I’ve enjoyed getting re-acquainted with Jupyter Notebooks, which are a great way to ‘walk through’ an analysis of data, or just how to get, process, transform, map, or otherwise logically work through a problem. Most commonly Jupyter is used with Python and Pandas, but really it can be used with several languages.
This very simple Jupyter workbook is just the result of walking through a tutorial in order to jog the old memory before I dived in with an step by step notebook to show how TextFSM can be used to parse text files to pull out key datapoints from unstructured data. I used this at work to show how we can parse Cisco IOS-XR and Juniper JUNOS output. Send me a note if you’d like to see more on TextFSM.
Video Game Sales
I’ve created the workbook and stored it in my gitlab account, along with my data source, a list of video game titles and sales over the past few decades.
Optional: Install Anaconda
If you’re going to make your own notebooks, you’re going to need jupyter installed locally. Head over to anaconda.com and find the instructions for your OS. For me, it was as simple as running
brew install anaconda on my mac.
Open the notebook
If you decided to install anaconda locally, first download the VideoGameSales.ipynb jupyter notebook file, and run
jupyter notebook in the directory you saved the file.
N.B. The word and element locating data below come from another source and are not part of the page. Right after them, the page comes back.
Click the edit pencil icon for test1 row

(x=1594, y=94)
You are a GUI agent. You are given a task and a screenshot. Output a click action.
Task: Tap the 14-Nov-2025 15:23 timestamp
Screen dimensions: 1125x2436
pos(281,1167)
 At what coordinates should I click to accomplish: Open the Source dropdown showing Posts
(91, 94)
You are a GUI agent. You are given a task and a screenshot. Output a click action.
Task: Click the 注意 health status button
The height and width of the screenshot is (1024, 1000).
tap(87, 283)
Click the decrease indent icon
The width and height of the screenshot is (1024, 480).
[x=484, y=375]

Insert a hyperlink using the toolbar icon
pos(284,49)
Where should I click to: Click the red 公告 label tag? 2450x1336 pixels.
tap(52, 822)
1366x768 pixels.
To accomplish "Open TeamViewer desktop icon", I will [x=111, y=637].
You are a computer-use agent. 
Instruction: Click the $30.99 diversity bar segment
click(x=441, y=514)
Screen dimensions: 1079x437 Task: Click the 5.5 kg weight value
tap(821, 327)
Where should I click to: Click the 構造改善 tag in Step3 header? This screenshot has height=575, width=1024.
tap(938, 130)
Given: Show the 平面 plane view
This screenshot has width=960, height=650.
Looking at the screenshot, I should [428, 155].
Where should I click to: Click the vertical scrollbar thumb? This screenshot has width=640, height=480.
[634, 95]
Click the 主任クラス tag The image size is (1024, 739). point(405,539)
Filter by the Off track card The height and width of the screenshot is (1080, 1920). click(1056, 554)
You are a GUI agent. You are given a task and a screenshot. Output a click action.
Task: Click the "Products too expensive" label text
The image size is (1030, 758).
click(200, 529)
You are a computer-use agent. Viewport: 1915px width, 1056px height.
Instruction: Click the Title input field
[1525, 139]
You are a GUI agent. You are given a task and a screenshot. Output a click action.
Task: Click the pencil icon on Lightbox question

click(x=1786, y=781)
If you’d prefer to try this out without installing anything, you can open the VideoGameSales.ipynb jupyter notebook in a new window on mybinder.org:
NOTE: mybinder times out if you aren’t using it. If this happens to you, simply click the link above to start over.
If you simply click on the ⏯ Run button, the notebook will attempt to run the python in each cell of the notebook, sequentially. I recommend you DON’T do that though, and instead step through it cell by cell, and take a look at what is going on. If you click on the cell first, and then press CTRL-ENTER, it will run the code in that one cell only.
!pip install pandas matplotlib seaborn
This first cell installs a few python modules that we’ll import. More on that in a moment. After running this cell, go ahead and click on the next, and press CTRL-ENTER again to run that cell. You’ll first notice the
In [ ]: to the left of the cell change to
In [*]: while it is running and then the asterisk is replaced with a number when it is complete. The number helps you know which cells were completed in which order (yes, you can run or rerun them out of order. Keep in mind that information is ‘stored’ in memory though, and if the cell you are running depends on something being done before that, it won’t work unless you run the predecessor first).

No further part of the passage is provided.